Something like TextSecure improves on the security of SSH/SSL for its specific
use case: end-to-end security, message-level forward-security even if the
receiver is offline at the moment, deniable messages (instead of allowing the
receiver to prove you sent them), etc.

Many other applications use SSL as a transport and try to add some X-factor
(integration with Facebook/GMail/$GAME/...); these applications would still
get made if the underlying transport changed to SSH.

------
EvanPlaice
__tl;dr: security is the issue, users can 't be trusted __

SSH is a 'general purpose' protocol for remote filesystem access. Clients with
lax permissions are an attack risk.

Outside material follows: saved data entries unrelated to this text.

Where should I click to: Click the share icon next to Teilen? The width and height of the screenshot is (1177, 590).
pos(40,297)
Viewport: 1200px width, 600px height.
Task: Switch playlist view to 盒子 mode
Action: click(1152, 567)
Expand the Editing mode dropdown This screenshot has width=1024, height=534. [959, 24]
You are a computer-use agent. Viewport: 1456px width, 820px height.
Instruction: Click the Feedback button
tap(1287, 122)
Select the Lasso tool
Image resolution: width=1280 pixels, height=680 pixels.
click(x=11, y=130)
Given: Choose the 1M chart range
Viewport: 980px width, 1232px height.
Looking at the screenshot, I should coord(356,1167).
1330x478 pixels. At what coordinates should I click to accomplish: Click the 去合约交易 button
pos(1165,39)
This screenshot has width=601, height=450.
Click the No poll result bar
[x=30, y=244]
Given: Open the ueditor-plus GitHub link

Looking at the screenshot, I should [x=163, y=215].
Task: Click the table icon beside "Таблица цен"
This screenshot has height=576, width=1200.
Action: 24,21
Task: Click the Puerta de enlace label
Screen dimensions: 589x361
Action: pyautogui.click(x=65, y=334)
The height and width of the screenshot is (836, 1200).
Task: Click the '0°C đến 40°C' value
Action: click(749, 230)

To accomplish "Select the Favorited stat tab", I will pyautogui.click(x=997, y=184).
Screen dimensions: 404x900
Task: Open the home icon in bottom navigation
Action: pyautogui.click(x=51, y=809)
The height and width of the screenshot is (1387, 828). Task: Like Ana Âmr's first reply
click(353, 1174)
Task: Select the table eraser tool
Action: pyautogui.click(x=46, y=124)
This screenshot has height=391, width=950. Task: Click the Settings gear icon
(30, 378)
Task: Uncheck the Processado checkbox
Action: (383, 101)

Non-technical users can't be depended upon
to handle permissions. As such, SSH is commonly blocked at the firewall to
prevent such malicious access.

HTTPS is rarely blocked. HTTPS is inherently safe because it doesn't grant
access to anything that isn't explicitly defined the HTTP-layer API. HTTPS
connections are usually handled via browsers that come with sandboxed memory
spaces; even if a malicious actor manages to establish remote code execution
in the client there's little/no risk of compromising the user's OS via a
buffer overflow or equivalent attack vector.

------
pshc
It takes a long time and many round trips to establish an SSH connection. You
can keep a shared connection open as a workaround. But mobile devices (laptops
included) don't persist connections, because batteries.

Maybe you could do it on top of mosh?
[https://mosh.mit.edu/](https://mosh.mit.edu/)